#### [Problem description]
Once you reach the line containing "The width and", return it and every line after it exactly, through the end of the records below, with no pictures.

◆ ◆ ◆ ◆

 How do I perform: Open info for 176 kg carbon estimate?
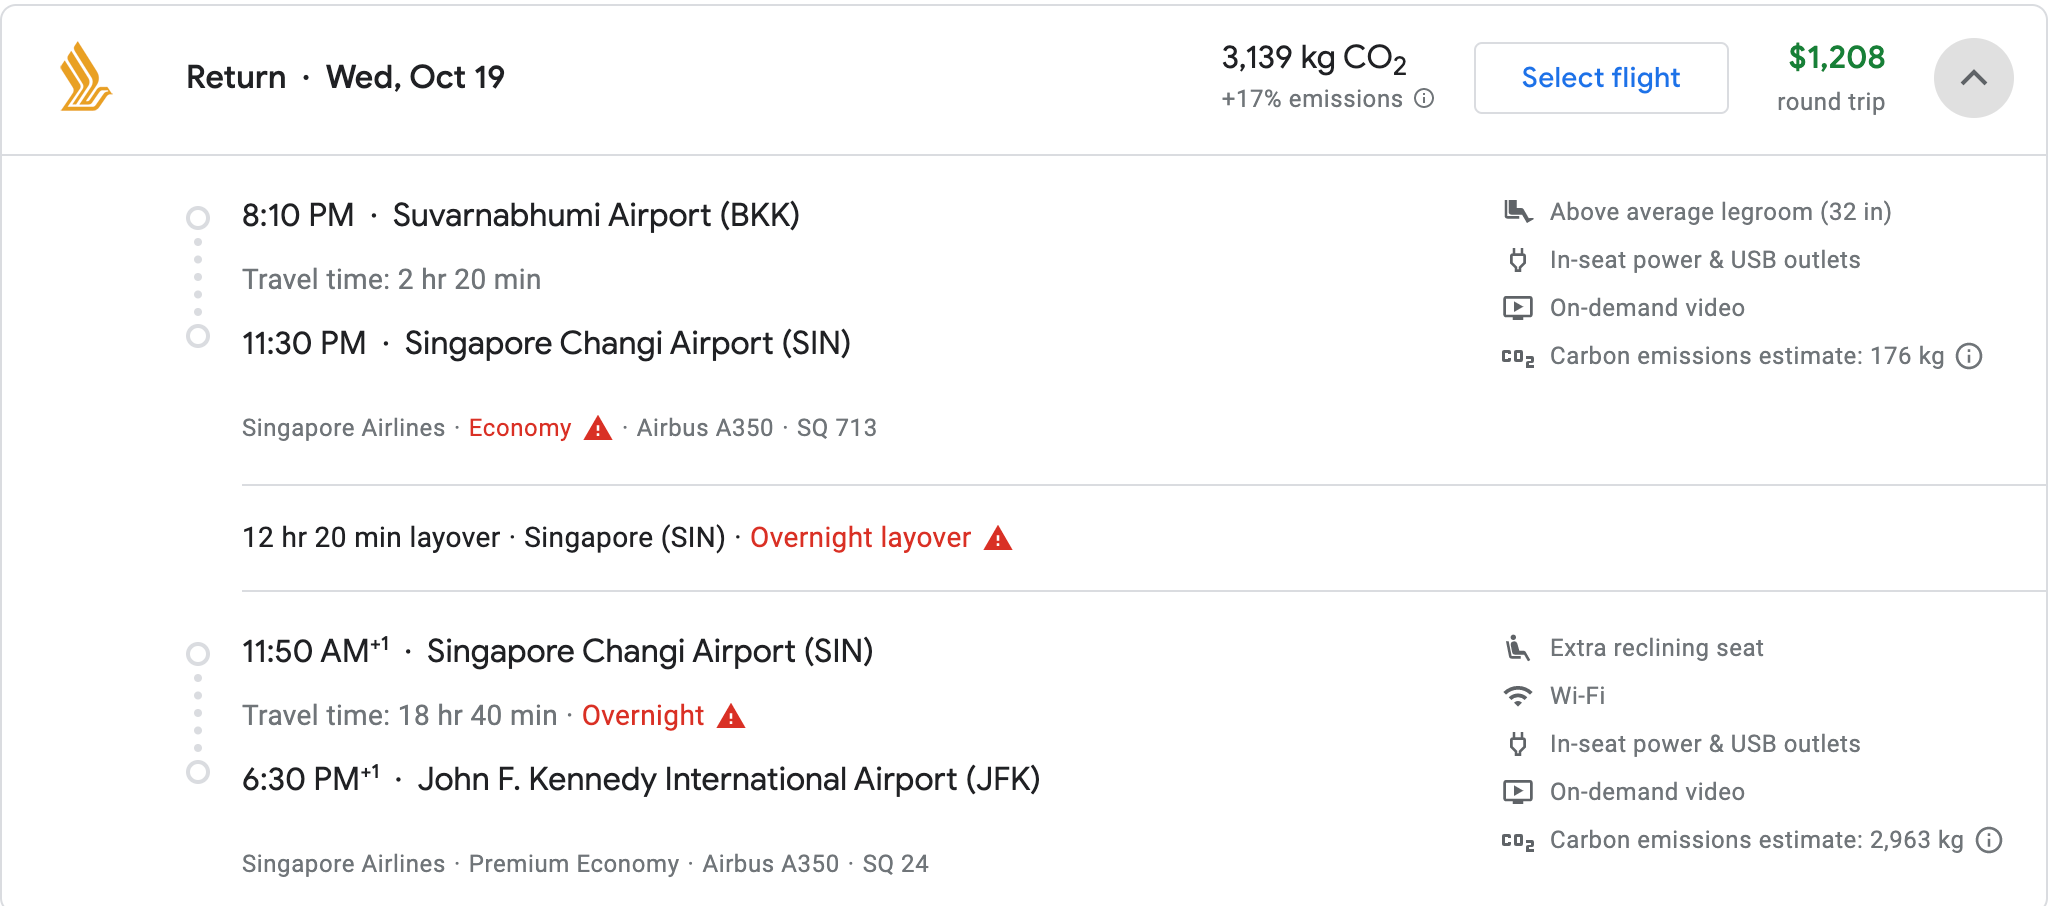click(1969, 356)
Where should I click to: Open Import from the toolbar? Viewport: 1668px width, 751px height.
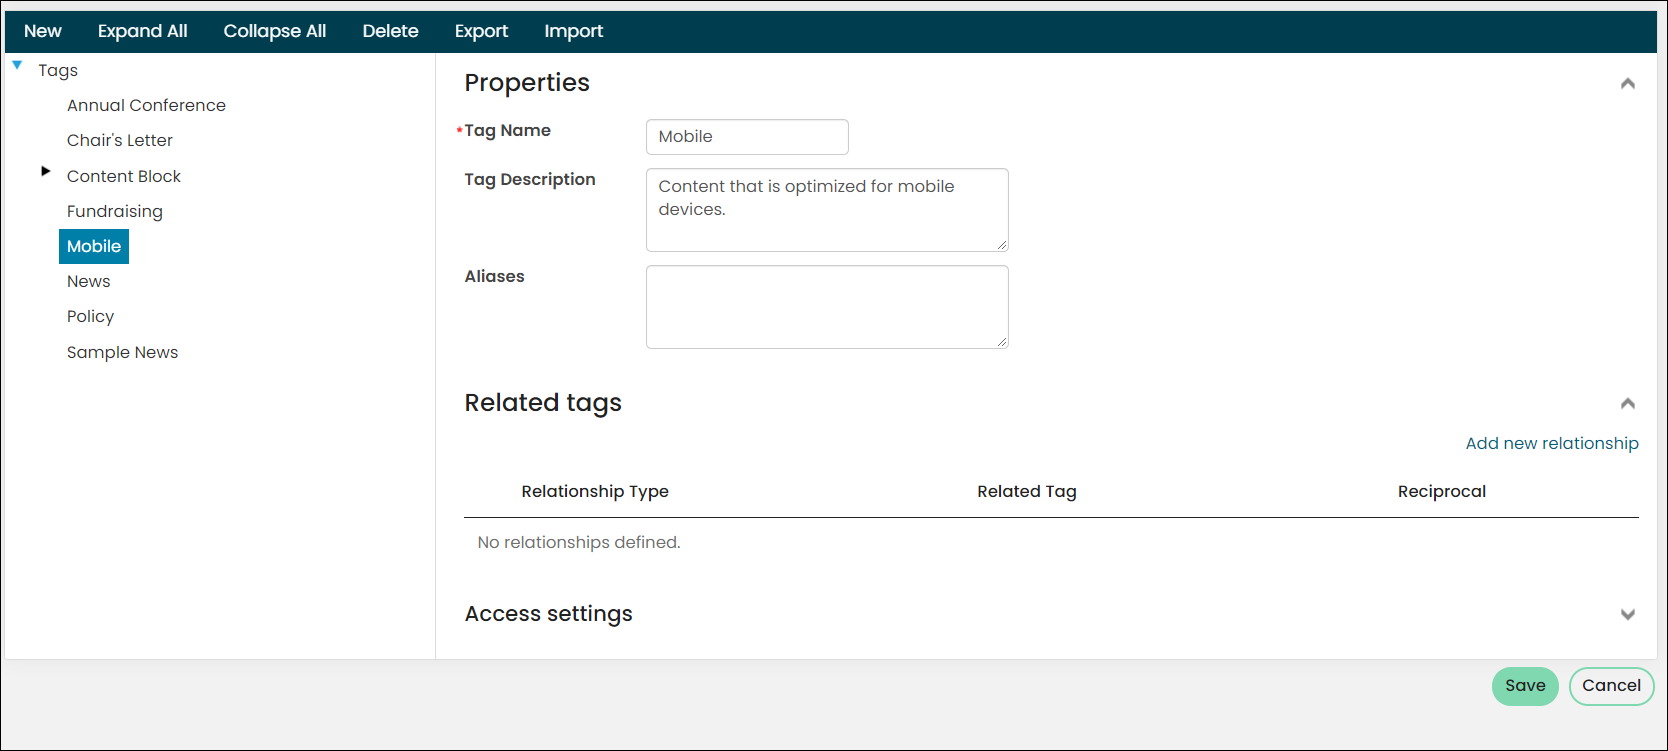click(x=574, y=31)
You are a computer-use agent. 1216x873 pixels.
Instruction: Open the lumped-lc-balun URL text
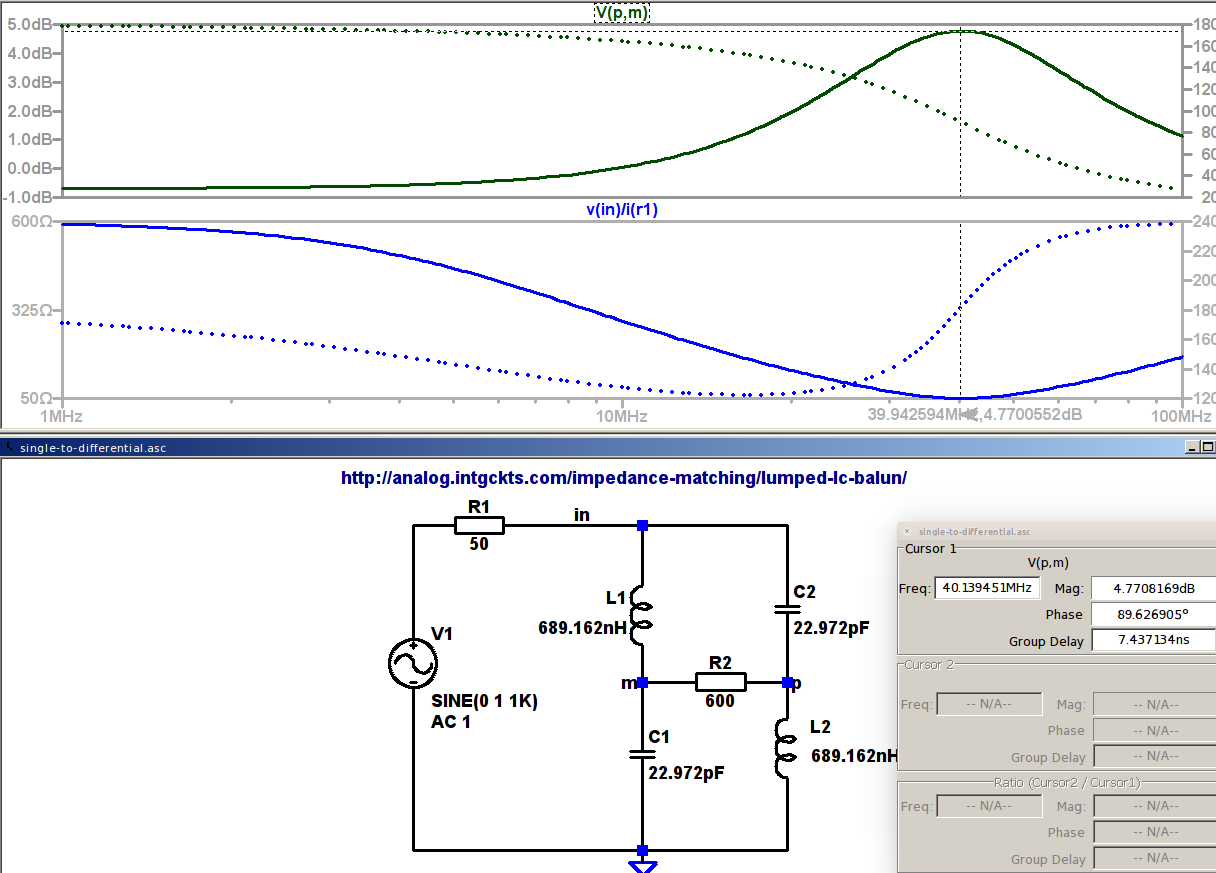[x=623, y=478]
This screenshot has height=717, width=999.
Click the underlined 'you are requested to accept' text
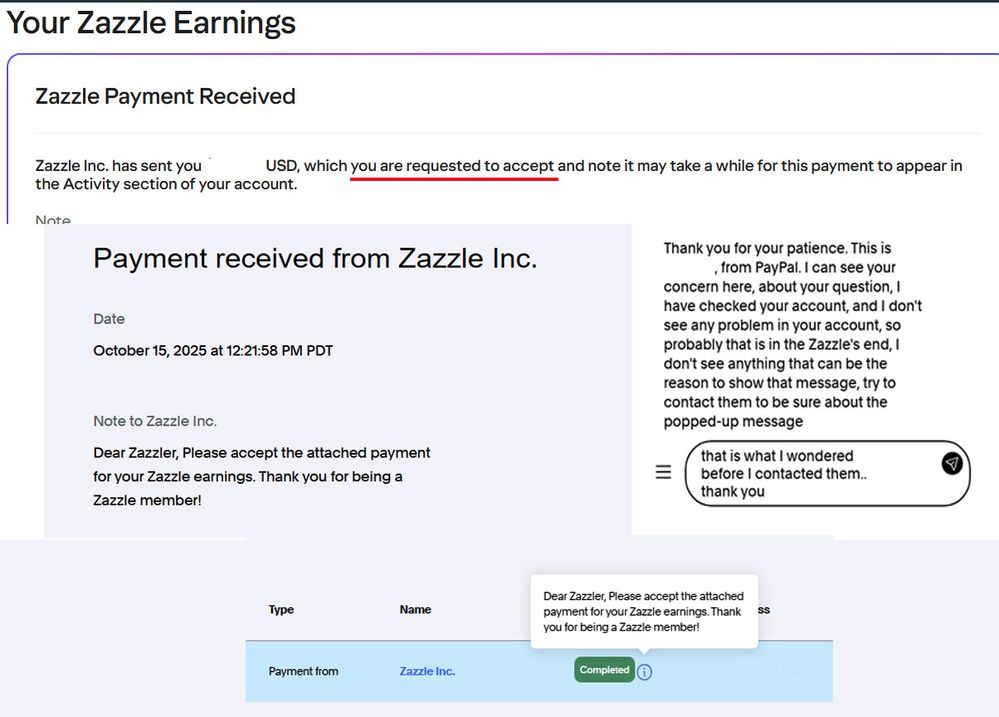tap(453, 166)
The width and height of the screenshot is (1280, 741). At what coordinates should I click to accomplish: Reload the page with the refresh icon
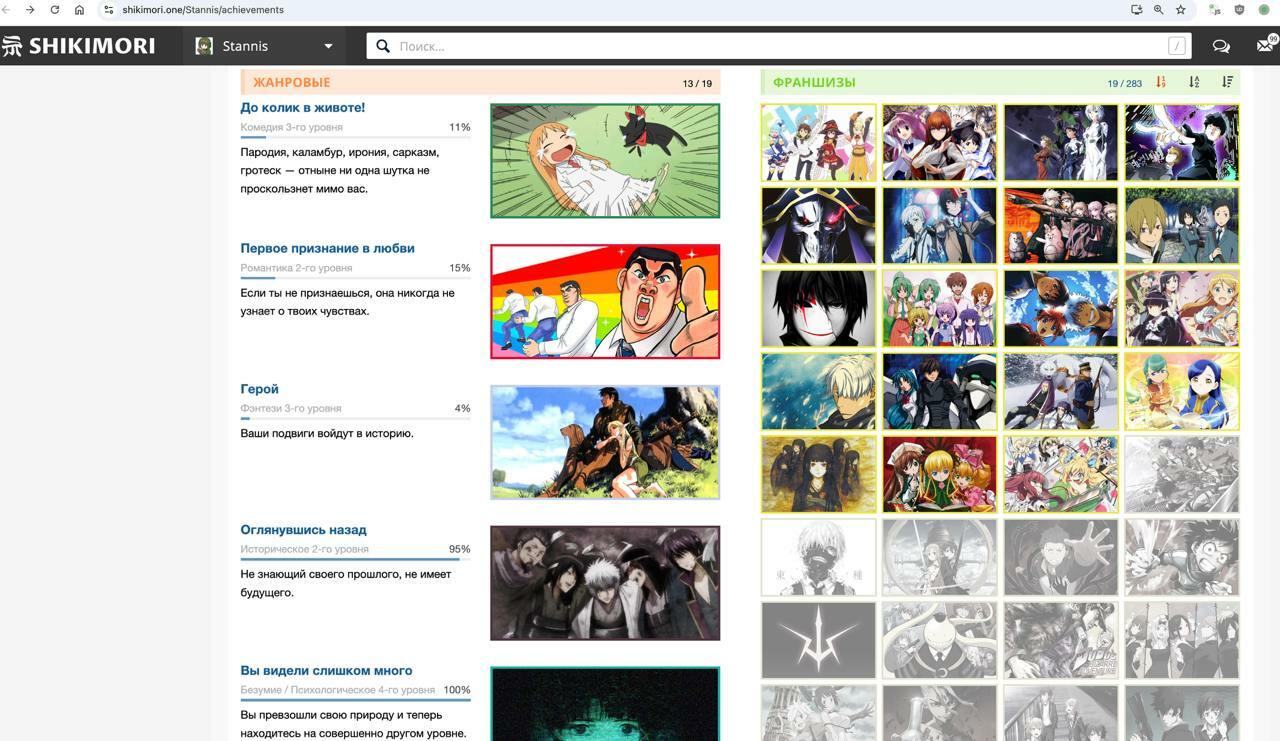click(x=55, y=10)
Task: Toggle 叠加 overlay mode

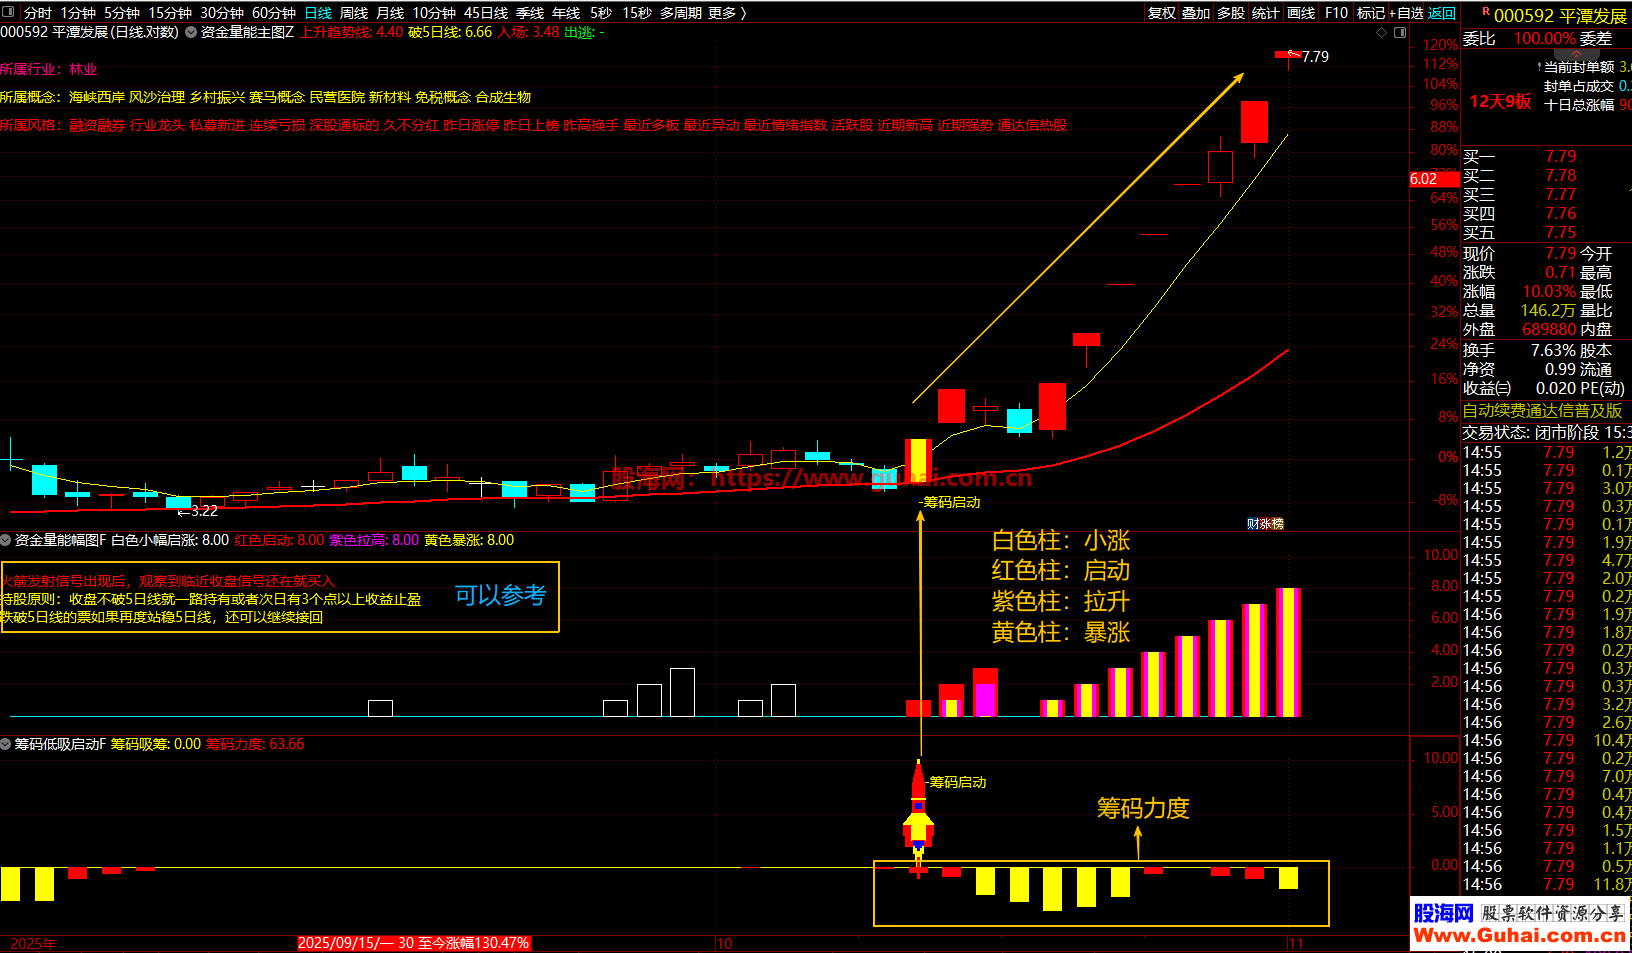Action: pos(1196,13)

◆ ◆ ◆ ◆

#### [Task output]
The width and height of the screenshot is (1280, 741). At what coordinates should I click to accomplish: Reload the page with the refresh icon
click(x=55, y=10)
Task: Toggle 叠加 overlay mode

Action: pos(1196,13)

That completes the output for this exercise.